Renée Norris, eviction mediation program coordinator for UNCG’s Center for Housing and Community Studies, says housing is a human right.
“Everyone who chooses should be able to have a place, however small or humble, that they can go and say, ‘I’m home. I’m safe.’”
But as a researcher and lawyer focused on housing issues, she knows things are not that simple. Rising rents and interest rates price many out of the market. There’s a lack of affordable housing, and many existing units are in sometimes-dangerous states of disrepair.
The Center for Housing and Community Studies, or CHCS, conducts research and community-informed interventions to tackle thorny problems exactly like these. Work ranges from a recent affordable-housing study in Baton Rouge to legal-needs assessments for low-income residents in South Carolina and North Carolina, to an affordable housing plan for Gastonia.
Norris’s Eviction Mediation Program focuses on Guilford County.
As recently as 2016, Greensboro had the seventh-highest eviction rate in the country. According to the North Carolina Housing Coalition, 50% of renters in Guilford County had trouble affording their homes in 2025.
Evictions impact renters and property owners and disrupt entire neighborhoods, says Norris.
For example, a recent Legal Services Corporation study determined that eviction proceedings are rarely beneficial for landlords, costing $2,500–$8,000 per case and resulting in fewer than 10% collecting owed back rent.
Through education, advocacy, and intervention, the CHCS eviction mediation program – a collaboration between UNCG and Legal Aid of North Carolina – benefits the entire community.
UNCG’s Center for Housing and Community Studies tackles the housing crisis through its Eviction Mediation Program, in collaboration with Legal Aid of North Carolina.
(1,3) The CHCS and Legal Aid teams work with tenants twice a week in the Guilford County Courthouse in Greensboro. (2,4) CHCS Eviction Mediation Project team outside the courthouse in Greensboro’s Government Plaza complex. (In photo 1, Norris is third from right, Cheema, far right, and Tillman, far left.)
“We partner together twice a week in the Greensboro courthouse and twice a week in the High Point courthouse,” explains Michael Cheema, a Legal Aid attorney. “Tenants can come to our table and receive mediation services, get connected with affordable housing, or get matched with a lawyer.”
Across three years, project personnel have worked with 3,771 tenants at courthouse clinic days and 2,985 clients outside of clinic days.
“Sometimes we will see someone in court because they owe $1,000 or $2,000 – mostly due to a job issue, either reduced work hours or losing their job,” Norris says. “By the time they get the new job, they’re already a month or two behind. Or it’s a temporary health issue.”
Rental assistance and mediation make a big difference in these cases.
Cheema has been deeply moved by the program’s impact.

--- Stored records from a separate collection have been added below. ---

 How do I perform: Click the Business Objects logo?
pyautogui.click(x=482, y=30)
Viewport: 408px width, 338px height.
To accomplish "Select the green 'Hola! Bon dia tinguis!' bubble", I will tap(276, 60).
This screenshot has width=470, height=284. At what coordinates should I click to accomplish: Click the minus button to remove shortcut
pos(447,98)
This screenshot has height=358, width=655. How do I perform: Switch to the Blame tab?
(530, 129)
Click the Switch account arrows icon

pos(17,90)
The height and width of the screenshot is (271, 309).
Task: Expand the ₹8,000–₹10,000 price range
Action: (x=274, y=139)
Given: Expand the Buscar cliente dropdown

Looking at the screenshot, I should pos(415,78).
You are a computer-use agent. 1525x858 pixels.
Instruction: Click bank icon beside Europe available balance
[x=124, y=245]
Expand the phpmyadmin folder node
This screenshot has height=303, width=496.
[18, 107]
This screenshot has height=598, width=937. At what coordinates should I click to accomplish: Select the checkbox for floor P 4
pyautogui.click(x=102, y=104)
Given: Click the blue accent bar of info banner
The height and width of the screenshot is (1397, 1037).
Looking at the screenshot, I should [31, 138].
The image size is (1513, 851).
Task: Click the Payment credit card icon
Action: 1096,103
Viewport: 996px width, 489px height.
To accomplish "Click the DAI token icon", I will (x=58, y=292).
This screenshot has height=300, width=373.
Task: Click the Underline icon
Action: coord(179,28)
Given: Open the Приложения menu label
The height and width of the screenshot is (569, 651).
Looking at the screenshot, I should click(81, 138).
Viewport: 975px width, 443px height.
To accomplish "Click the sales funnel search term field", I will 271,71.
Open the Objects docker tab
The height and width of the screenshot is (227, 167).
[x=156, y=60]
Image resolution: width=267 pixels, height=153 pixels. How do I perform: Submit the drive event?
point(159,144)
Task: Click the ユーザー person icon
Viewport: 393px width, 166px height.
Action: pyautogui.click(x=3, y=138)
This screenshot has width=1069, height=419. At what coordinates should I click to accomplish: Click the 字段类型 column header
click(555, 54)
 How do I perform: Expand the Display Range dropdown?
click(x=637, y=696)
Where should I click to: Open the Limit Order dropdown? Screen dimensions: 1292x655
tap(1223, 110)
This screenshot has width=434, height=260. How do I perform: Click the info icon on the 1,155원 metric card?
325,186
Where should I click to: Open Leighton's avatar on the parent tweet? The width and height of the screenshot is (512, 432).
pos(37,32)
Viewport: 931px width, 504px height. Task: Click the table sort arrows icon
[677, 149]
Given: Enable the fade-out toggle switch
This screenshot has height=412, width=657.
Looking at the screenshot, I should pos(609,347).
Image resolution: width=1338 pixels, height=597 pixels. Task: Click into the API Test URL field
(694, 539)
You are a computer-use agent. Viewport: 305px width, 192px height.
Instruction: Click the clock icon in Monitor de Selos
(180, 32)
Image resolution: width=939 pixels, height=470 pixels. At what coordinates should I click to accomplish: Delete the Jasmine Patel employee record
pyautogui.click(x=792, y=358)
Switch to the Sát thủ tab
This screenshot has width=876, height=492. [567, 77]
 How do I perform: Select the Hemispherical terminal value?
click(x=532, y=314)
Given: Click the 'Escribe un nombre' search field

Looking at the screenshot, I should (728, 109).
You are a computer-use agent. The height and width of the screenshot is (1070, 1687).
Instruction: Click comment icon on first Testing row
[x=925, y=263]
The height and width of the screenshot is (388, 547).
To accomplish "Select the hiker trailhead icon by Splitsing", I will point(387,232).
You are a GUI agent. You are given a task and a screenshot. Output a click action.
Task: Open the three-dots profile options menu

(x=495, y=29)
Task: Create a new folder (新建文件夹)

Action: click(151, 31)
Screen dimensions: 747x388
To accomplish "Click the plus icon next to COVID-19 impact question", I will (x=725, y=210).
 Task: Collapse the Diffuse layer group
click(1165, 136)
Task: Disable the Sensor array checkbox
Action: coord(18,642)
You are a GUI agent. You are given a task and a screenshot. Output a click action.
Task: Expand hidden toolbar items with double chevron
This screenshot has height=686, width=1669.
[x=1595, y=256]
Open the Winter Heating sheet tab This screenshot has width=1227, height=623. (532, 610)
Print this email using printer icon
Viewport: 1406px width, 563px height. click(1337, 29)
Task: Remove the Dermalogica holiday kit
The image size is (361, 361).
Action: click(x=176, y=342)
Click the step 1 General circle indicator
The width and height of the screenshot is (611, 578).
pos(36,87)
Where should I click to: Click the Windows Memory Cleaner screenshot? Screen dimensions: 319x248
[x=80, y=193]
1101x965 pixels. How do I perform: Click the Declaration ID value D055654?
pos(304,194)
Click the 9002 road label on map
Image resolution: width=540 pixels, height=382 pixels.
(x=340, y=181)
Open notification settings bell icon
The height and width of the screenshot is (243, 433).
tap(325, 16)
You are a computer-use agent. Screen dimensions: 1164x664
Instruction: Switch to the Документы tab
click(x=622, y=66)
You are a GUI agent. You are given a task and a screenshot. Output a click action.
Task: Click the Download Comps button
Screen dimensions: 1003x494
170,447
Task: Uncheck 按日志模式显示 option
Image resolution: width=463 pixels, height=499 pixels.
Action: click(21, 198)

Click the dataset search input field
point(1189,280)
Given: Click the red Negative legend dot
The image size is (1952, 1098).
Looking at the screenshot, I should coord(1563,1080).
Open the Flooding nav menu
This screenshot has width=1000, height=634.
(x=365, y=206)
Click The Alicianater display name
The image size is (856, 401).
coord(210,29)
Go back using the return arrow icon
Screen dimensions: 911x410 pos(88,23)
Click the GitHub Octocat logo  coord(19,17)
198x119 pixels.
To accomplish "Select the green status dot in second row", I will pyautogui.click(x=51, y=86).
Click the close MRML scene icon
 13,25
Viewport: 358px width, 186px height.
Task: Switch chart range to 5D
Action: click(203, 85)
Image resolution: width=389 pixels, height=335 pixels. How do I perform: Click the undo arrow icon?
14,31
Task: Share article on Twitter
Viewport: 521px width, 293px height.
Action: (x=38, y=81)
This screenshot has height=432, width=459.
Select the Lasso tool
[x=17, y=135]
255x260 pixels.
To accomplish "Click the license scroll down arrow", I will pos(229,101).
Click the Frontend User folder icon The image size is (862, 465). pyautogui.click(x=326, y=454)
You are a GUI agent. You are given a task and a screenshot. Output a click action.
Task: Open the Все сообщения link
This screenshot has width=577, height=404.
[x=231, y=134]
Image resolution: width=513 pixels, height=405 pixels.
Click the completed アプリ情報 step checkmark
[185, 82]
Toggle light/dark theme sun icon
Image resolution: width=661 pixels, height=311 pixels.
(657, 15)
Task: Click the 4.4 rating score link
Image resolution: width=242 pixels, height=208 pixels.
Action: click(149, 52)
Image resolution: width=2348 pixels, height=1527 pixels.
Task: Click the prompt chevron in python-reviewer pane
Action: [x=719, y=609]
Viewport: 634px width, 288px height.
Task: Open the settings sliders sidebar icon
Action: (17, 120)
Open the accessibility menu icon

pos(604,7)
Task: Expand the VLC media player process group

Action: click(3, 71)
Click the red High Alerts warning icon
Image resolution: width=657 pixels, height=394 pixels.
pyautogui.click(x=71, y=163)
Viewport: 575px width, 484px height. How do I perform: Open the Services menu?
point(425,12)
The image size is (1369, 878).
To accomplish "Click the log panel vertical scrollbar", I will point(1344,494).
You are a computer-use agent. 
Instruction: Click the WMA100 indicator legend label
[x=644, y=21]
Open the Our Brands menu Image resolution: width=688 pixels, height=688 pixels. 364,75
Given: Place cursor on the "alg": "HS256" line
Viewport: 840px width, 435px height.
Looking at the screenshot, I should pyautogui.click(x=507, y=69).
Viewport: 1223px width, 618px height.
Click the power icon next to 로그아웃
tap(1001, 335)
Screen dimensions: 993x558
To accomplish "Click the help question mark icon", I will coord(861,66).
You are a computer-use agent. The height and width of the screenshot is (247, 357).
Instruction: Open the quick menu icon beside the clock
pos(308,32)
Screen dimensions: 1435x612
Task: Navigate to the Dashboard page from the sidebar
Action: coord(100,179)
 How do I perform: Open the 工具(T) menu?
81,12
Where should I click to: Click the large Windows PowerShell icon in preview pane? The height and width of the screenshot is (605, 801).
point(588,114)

“So many of my clients describe facing eviction proceedings in court as one of the most humiliating experiences of their lives – or scariest. The center does a lot of work to stop things from having to go to court, so tenants don’t have to go through that.”
For example, CHCS Landlord Outreach Specialist Tara Tillman uses her real estate background to connect with landlords. “Our goal is to find out what they’re thinking and explain mediation and the voucher system, and how that can benefit them,” Norris says. “It’s a hard climb, but she speaks the language.”
The center’s list of housing vacancies in Guilford County is also more accurate and complete than the one posted by NC Housing Search.
During the early years of COVID, Norris says, evictions declined because Greensboro and Guilford County won American Rescue Plan Act Emergency Rental Assistance program grants that helped people stay housed.
Pandemic-related funds mostly dried up in 2023, but the problem of eviction remains. In recent years, Norris has seen rents rise and other troubling trends.
She says fewer landlords are accepting federal Section 8 rental-assistance vouchers from low-income renters. Meanwhile, rental-pricing software tools can push rent to upper limits, while aggressive bargaining and cash purchases by investors make homeownership less accessible. The rise of corporate ownership of rental properties further stresses the system.
“They don’t give property managers a lot of leeway,” Norris adds. If a corporate policy says no partial payments, for example, mediation is out the window. “They don’t have the sense of community, or the sense of investment in our community.”
Guilford County’s homeless population largely tracks with the rise and fall of the rental-assistance programs.
An annual point-in-time count shows a high of 721 people experiencing homelessness in Guilford County in 2016 – 129 of them under 18. The total number reduced to 452 in 2023 but rebounded to 665 in 2024.
Homelessness, Norris says, becomes a community problem when people are forced to live on the street.
Businesses that rely on employees getting to work, on consumers with dependable income, and on safe streets to engage in commerce have as much of a stake in this as local government, neighborhoods, and community organizations do.
“We’re never going to solve anything by thinking of the other side as the enemy,” Norris says.
“We need the landlords. And they need the tenants. We need to realize that we all have valid points of view, and that none of us want people to live on the street.”